Menurut pelatih berusia 46 tahun itu, sejak 1989 sepakbola Brasil telah berubah menjadi tak terlalu artistik dan lebih bergaya Eropa. Dunga sendiri terlibat langsung dalam transisi itu.
“Di Brasil, orang-orang selalu berkata bahwa kami tak lagi memainkan sepakbola indah,” kata Dunga dalam jumpa pers jelang duel pertama Grup G lawan Korea Utara yang akan digelar di Ellis Park, Selasa (15/6).
“Tapi, ada satu poin yang ingin saya tunjukkan: Pada 1989, Brasil tak pernah meraih Copa America selama 30 atau 40 tahun dan gagal merebut Piala Dunia selama 20 tahun.
“Tapi, sejak tahun itu, kami telah memenangi Piala Dunia 1994, menjadi runner-up pada 1998, merebut Piala Dunia lagi pada 2002, Copa America pada 1989, plus empat lainnya (1997, 1999, 2004, 2007)…”
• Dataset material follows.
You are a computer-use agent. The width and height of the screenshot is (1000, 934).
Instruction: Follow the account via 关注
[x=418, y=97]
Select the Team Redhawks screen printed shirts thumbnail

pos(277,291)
“Saya melihat tingkat kehadiran penonton pada pertandingan Brasil terus bertambah termasuk anak-anak muda di bawah usia 40.
“Setiap orang punya selera masing-masing dan itu berhak mengungkapkan bagaimana ia ingin timnya bermain. Saya sendiri suka kemenangan.
Sepakbola Brasil sempat dinilai mengalami krisis identitas sejak 1982 ketika mereka menjadi salah satu tim dengan permainan paling indah di Piala Dunia yang gagal menjadi juara.
Kegagaln serupa terjadi pada 1986 sehingga sepakbola Brasil yang dikenal dengan sebutan “jogo bonito” (Permainan Cantik) mulai dipertanyakan.
Brasil pun mengubah gaya mereka sepenuhnya pada Piala Dunia 1990 di mana menjadi salah satu pilar. Tapi, mereka dihentikan tuan rumah Italia di putaran kedua dan Dunga pun jadi kambing hitam atas kegagalan itu.
Dunga langsung bangkit dan menjadi kapten Brasil di Piala Dunia 1994 dan 1998 di mana mereka jad juara dan runner-up. Ia kemudian jadi pelatih seusai Piala Dunia 2006 dan langsung mempersembahkan Copa America 2007 dan Piala Konfederasi 2009.
Permainan Brasil memang tetap atraktif dalam beberapa Piala Dunia terakhir dibanding tim-tim lainnya. Tapi, mereka tak pernah mencapai level penampilan di Piala Dunia 1982 dari segi kualitas.